▸ Seitenausschnitt
13.06.12 15:40
Hallo,

ich habe eine Frage zu den reflexiven Possessivpronomen. Die werden ja benutzt, wenn der Besitzer auch das Subjekt ist. Was aber ist, wenn das nur zum Teil zutrifft? Konkret:

Ola og Kari sitter i Karis bil --> De sitter i bilen hennes. / De sitter i bilen sin.

Im 1. Satz könnte man doch auch denken, dass das Auto einer ganz anderen Frau gehört, und der 2. Satz klingt für mich so, als gehöre das Auto beiden (aber es ist ja nur Karis Auto). Sehe ich es richtig, dass 1. Satz ohne Kontext nicht eindeutig und der 2. Satz falsch ist? Oder ist auch der 1. falsch und man kann hier gar nicht mit Pronomen arbeiten?

13.06.12 16:13, Mestermann no
Der erste Satz ist eindeutig, insofern man annehmen muss, dass nur von Kari die Rede ist: Ola og Kari sitter i Karis
bil. De sitter i bilen hennes (also Karis Auto).

Wenn aber Ola und Kari im Auto von Petra sitzen würden, wäre der zweite Teilsatz ebenfalls gültig: Ola og Kari sitter i
Petras bil. De sitter i bilen hennes (also Petras Auto).

▸ Deine Aufgaben
1) Wann verwendet man laut dem Forumsauszug über reflexive Possessivpronomen diese Pronomen?
2) Gib aus dem Forumsauszug den Abschnitt wörtlich zurück, der mit den Worten beginnt, die „Im 1. Satz könnte“ enthalten, und mit „(also Petras Auto).“ endet.

▸ Bereitgestellte Daten
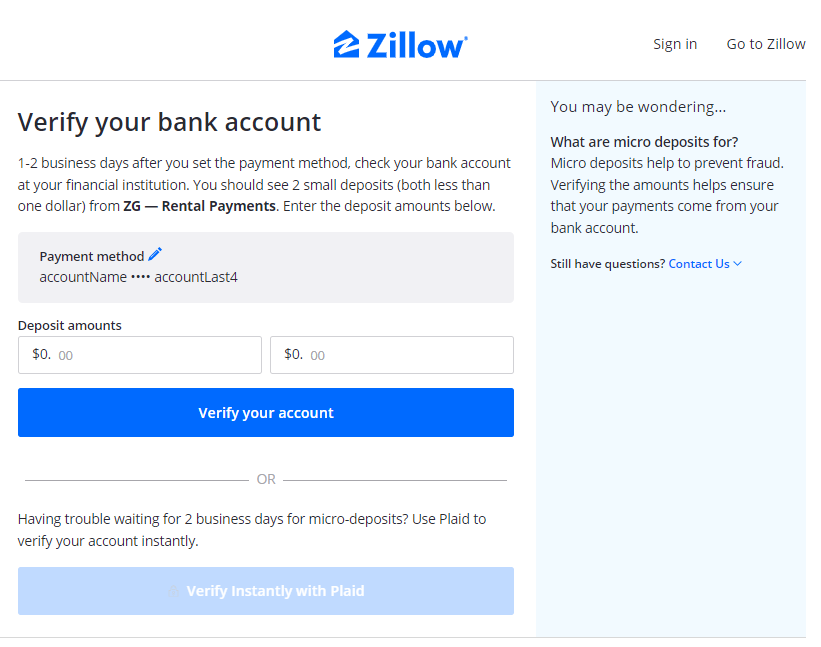
Task: Click the first deposit amount field
Action: click(x=139, y=354)
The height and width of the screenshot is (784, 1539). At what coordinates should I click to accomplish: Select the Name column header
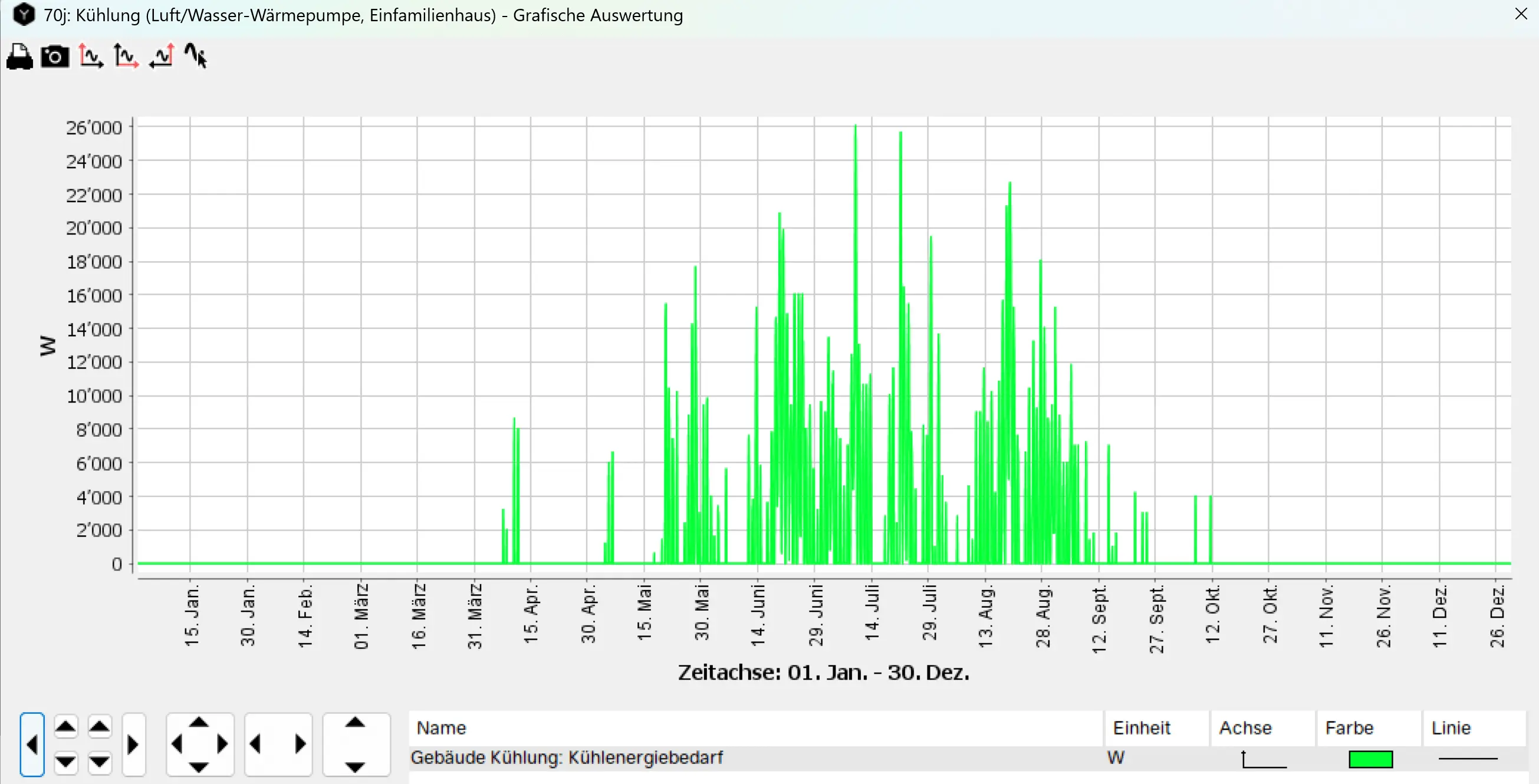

▸ Erwartete Antworten
1) Wenn der Besitzer auch das Subjekt ist.

2)
Im 1. Satz könnte man doch auch denken, dass das Auto einer ganz anderen Frau gehört, und der 2. Satz klingt für mich so, als gehöre das Auto beiden (aber es ist ja nur Karis Auto). Sehe ich es richtig, dass 1. Satz ohne Kontext nicht eindeutig und der 2. Satz falsch ist? Oder ist auch der 1. falsch und man kann hier gar nicht mit Pronomen arbeiten?

13.06.12 16:13, Mestermann no
Der erste Satz ist eindeutig, insofern man annehmen muss, dass nur von Kari die Rede ist: Ola og Kari sitter i Karis
bil. De sitter i bilen hennes (also Karis Auto).

Wenn aber Ola und Kari im Auto von Petra sitzen würden, wäre der zweite Teilsatz ebenfalls gültig: Ola og Kari sitter i
Petras bil. De sitter i bilen hennes (also Petras Auto).